I was refering to the Omo Temple complex which i provided the drawings for above, were there is a single first course of well carved andesite blocks. There was another Tiwanaku satellite colony were this was also seen, obscure and i need to relocate it, but again the ground plan laid out with andesite blocks, almost certainly scavenged, and the rest of the construction has washed away, disintergrated over time.

The Puma Punku complex itself, such as reconstructions go, gives every indication that this was also such a Temple created on a mound (from hence the dating), re-using andesite blocks.

The point being the andesite blocks were held in great esteem and put to a secondary usage, also seen at Tiwanaku itself were they were mainly re-used to be seen by those approaching the city in order to impress.

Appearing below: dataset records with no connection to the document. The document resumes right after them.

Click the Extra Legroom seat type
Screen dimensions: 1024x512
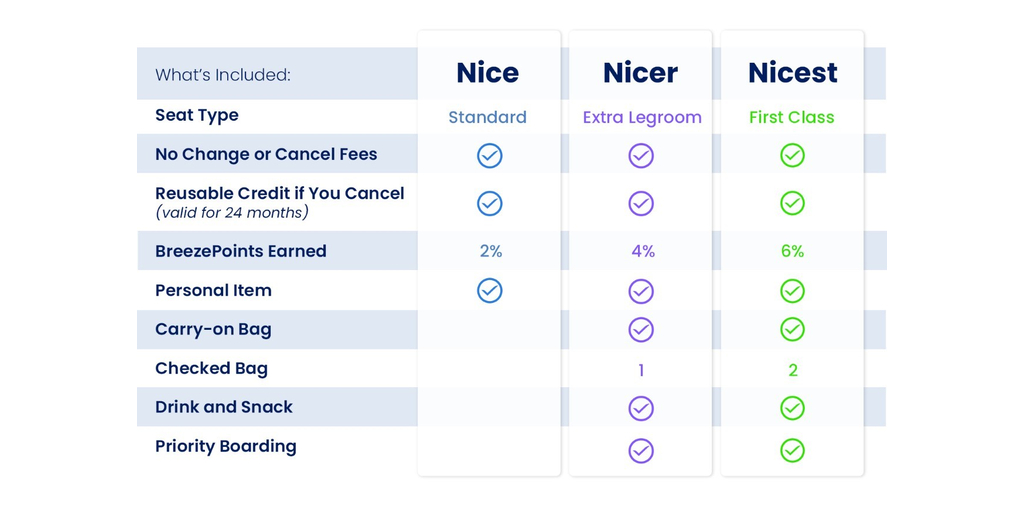pos(642,117)
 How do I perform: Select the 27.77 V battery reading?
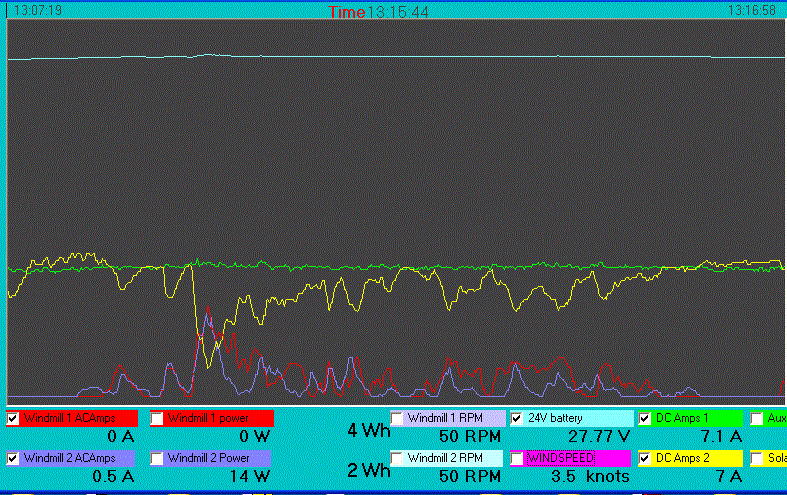(598, 436)
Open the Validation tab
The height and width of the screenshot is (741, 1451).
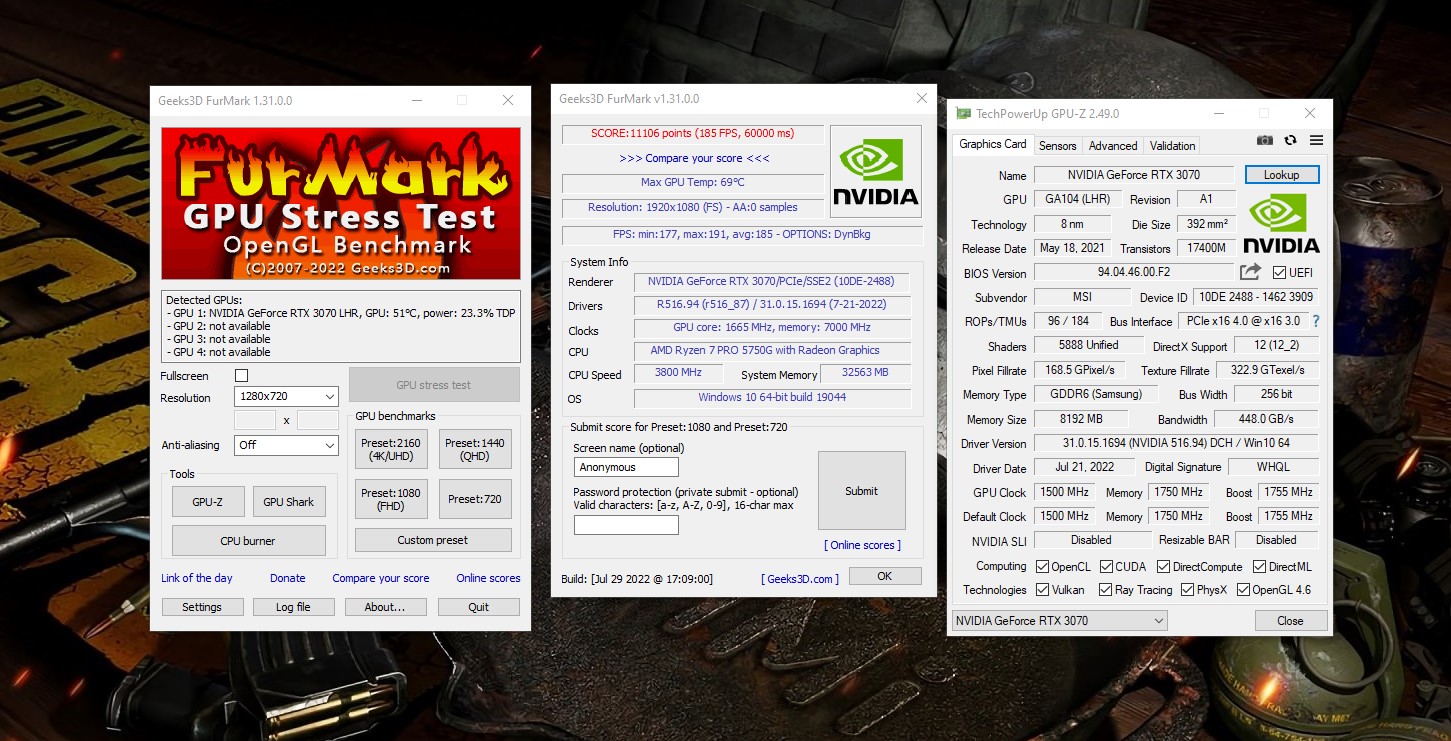1172,146
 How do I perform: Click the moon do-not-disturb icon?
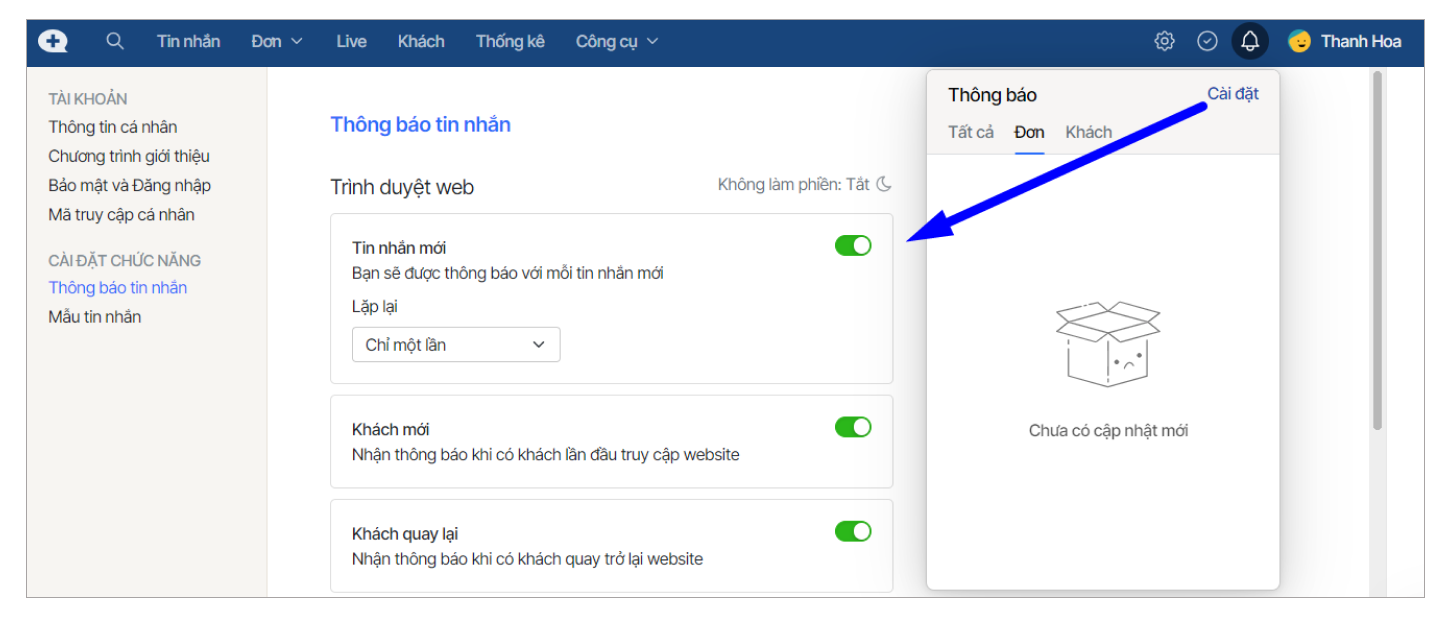point(884,184)
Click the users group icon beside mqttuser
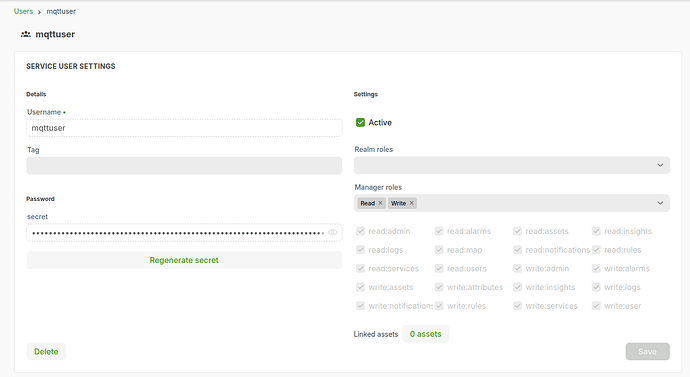Screen dimensions: 690x377 tap(26, 34)
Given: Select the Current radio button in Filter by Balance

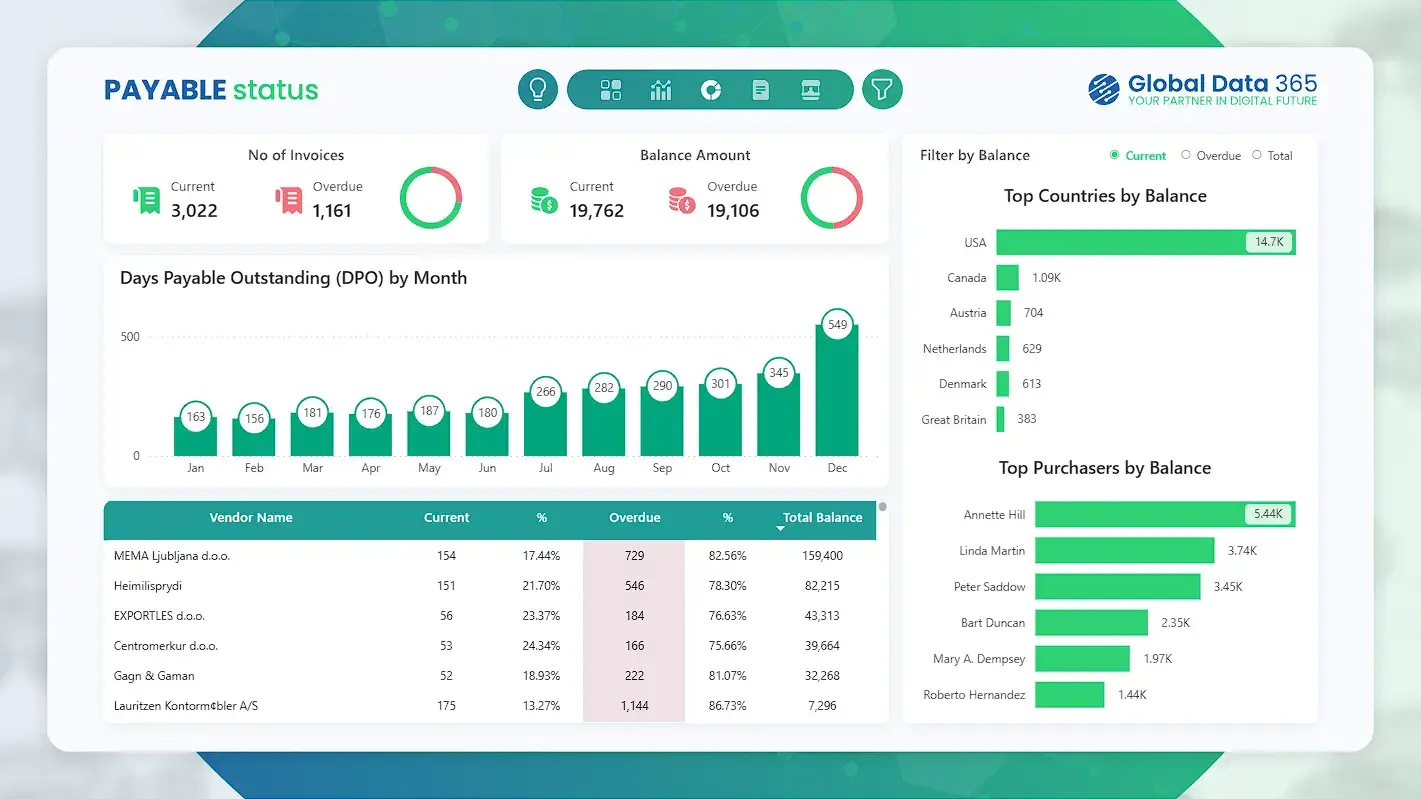Looking at the screenshot, I should point(1115,156).
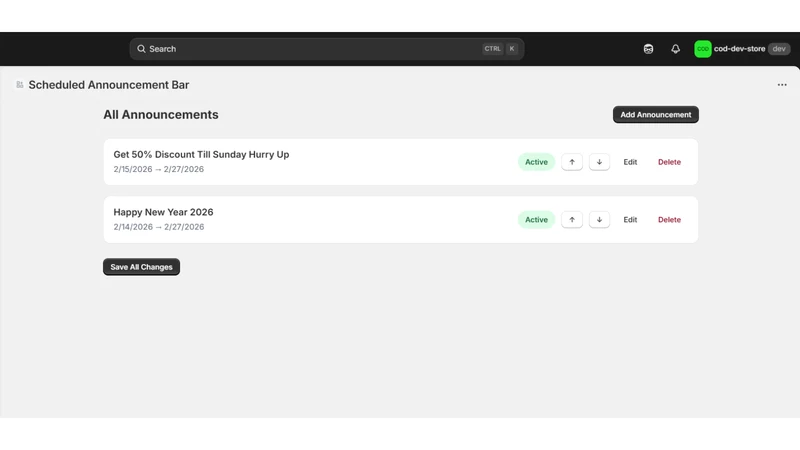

Of course the Inca, Tiwanaku and the rest had religious reasons for what they built or often rebuilt upon, and of course they had idols, which the Spanish tended to appropriate for themselves subsequently, and yes often the windows, niches and portals would have provided conveniant homes for these idols...but...one cannot seriously suggest the sublime non-figurative architectural style and motifs were developed for such a singular and humble function, and that they did not have significance in their own right.


One can also trace usage of this motif back to the time before there were any idols...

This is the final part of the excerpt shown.